[TEXTAUSZUG]

Die Analysen suggerieren also, dass die meisten Kurzarbeitenden die frei gewordene Zeit nicht primär für die Aufnahme einer Nebenerwerbstätigkeit, die Jobsuche oder für den Besuch eines Weiterbildungskurses verwendeten. Steigerten sie stattdessen das Ausmass, in dem sie unbezahlt arbeiteten? Dieser Frage gehen wir in der Grafik G 4 nach. Als Referenz, wie viel unbezahlte Arbeit Vollzeiterwerbstätige im Normalfall leisten, verwenden wir die Interviewantworten der Erwerbstätigen, die direkt vor Ausbruch der Krise befragt wurden. Diese Antworten vergleichen wir mit den Antworten jener, die während der Krise entweder auf Kurzarbeit oder weiterhin voll erwerbstätig waren. Um die Wahrscheinlichkeit zu reduzieren, dass Unterschiede zwischen den Gruppen von unterschiedlichen Beschäftigungsgraden herrühren, berücksichtigen wir nur Vollzeiterwerbstätige. Wir unterscheiden zudem Befragte mit und ohne Kinder von null bis 14 Jahren im Haushalt.
Die Grafik illustriert zunächst anhand der roten Balken, wie viel Zeit den Gruppen pro Werktag zur freien Verfügung stand. Direkt vor der Krise waren dies durchschnittlich 2.5 Stunden bei Erwerbstätigen mit Kindern unter 14 Jahren und 4.3 Stunden bei jenen ohne Kinder in dieser Altersgruppe. In der Corona-Krise nahm die frei verfügbare Zeit bei Erwerbstätigen mit und ohne Kinder um je circa eine Stunde ab. Vollzeiterwerbstätige Kurzarbeitende hingegen hatten etwas mehr Zeit zur freien Verfügung, da sie aufgrund der Minderarbeit weniger Stunden Erwerbsarbeit leisteten und dies nicht vollständig durch unbezahlte Arbeit kompensierten. Kurzarbeitende mit Kindern unter 14 hatten rund 4 Stunden, jene ohne Kinder etwas mehr als 6 Stunden zur freien Verfügung.

[/TEXTAUSZUG]

> VERSTÄNDNIS PRÜFEN
(1) Wie viele Stunden pro Werktag standen Erwerbstätigen ohne Kinder unter 14 Jahren laut dem Textauszug direkt vor der Krise durchschnittlich zur freien Verfügung?
(2) Schreiben Sie einen Teil des Textauszugs wortgetreu ab: Beginnen Sie bei den Worten "Die Grafik illustriert" und hören Sie nach "zur freien Verfügung." auf.
Die Einträge werden hier nicht gebraucht.

[VERFÜGBARE DATEN]

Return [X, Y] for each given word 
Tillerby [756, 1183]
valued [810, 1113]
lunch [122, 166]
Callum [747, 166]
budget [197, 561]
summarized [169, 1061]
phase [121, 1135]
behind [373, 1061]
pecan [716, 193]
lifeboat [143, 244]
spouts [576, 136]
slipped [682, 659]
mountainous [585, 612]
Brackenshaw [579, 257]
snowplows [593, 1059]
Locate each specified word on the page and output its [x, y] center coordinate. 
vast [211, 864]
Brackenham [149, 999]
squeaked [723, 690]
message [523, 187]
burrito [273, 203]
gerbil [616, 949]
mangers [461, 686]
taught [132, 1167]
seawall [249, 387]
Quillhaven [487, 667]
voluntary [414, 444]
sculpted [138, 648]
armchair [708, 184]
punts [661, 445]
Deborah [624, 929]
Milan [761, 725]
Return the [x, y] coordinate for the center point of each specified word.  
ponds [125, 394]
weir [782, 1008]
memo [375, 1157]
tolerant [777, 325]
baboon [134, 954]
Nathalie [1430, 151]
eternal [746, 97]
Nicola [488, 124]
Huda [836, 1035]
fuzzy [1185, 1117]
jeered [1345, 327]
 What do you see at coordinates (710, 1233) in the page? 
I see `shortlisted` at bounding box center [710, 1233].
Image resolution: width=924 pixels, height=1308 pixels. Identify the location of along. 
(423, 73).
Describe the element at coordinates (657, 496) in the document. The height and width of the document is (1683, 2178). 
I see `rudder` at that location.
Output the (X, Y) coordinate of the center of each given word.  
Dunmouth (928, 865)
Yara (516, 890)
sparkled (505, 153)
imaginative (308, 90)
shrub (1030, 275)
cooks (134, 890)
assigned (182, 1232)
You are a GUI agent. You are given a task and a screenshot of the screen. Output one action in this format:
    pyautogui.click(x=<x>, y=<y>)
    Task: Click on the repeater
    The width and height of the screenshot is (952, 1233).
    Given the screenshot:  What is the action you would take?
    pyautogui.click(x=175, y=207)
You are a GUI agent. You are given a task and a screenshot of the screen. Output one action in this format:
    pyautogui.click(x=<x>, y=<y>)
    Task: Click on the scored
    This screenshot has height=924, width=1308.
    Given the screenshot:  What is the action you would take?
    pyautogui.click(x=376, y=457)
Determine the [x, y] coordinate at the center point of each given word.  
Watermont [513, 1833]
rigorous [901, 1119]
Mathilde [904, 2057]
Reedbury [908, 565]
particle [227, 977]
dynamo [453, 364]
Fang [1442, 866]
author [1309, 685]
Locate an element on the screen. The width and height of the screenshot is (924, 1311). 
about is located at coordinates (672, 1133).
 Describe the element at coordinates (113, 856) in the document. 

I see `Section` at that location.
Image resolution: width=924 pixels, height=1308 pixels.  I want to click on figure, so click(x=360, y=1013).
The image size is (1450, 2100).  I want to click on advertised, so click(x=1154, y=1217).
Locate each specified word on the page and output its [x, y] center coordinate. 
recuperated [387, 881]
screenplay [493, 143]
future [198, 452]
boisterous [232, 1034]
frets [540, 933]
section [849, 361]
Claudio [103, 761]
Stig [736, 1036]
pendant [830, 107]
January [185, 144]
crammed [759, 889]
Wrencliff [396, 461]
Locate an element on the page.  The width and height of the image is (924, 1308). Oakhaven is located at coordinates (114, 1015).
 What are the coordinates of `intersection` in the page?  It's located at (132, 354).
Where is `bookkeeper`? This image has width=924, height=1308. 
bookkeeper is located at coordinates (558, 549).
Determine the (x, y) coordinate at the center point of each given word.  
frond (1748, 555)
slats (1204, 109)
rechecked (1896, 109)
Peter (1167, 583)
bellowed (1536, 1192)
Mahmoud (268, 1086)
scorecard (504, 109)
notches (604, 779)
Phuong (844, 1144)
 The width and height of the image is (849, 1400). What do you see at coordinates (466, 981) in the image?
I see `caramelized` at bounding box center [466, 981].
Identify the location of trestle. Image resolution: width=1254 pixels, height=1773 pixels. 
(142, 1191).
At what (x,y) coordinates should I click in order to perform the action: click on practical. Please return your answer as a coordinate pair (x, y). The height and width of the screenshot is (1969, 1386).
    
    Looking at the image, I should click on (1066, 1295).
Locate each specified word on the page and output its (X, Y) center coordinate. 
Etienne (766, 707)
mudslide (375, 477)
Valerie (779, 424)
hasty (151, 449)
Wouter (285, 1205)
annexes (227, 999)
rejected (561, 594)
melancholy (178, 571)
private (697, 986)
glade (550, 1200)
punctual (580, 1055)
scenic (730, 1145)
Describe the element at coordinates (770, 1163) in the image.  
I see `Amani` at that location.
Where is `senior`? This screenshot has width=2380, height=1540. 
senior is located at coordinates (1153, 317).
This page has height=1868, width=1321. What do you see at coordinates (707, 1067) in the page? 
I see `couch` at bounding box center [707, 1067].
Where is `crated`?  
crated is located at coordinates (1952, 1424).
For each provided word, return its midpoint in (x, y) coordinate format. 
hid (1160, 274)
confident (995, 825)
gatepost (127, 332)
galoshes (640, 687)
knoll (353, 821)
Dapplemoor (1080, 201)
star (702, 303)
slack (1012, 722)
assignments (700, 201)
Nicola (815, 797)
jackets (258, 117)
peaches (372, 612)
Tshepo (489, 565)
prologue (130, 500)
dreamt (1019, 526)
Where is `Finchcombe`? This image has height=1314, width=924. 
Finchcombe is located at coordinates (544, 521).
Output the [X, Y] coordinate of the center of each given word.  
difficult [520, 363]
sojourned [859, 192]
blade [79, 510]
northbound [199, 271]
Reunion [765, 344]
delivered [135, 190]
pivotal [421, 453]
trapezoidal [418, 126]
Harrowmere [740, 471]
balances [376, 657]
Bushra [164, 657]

[/VERFÜGBARE DATEN]

> LÖSUNGEN
(1) Durchschnittlich 4.3 Stunden.

(2)
Die Grafik illustriert zunächst anhand der roten Balken, wie viel Zeit den Gruppen pro Werktag zur freien Verfügung stand. Direkt vor der Krise waren dies durchschnittlich 2.5 Stunden bei Erwerbstätigen mit Kindern unter 14 Jahren und 4.3 Stunden bei jenen ohne Kinder in dieser Altersgruppe. In der Corona-Krise nahm die frei verfügbare Zeit bei Erwerbstätigen mit und ohne Kinder um je circa eine Stunde ab. Vollzeiterwerbstätige Kurzarbeitende hingegen hatten etwas mehr Zeit zur freien Verfügung, da sie aufgrund der Minderarbeit weniger Stunden Erwerbsarbeit leisteten und dies nicht vollständig durch unbezahlte Arbeit kompensierten. Kurzarbeitende mit Kindern unter 14 hatten rund 4 Stunden, jene ohne Kinder etwas mehr als 6 Stunden zur freien Verfügung.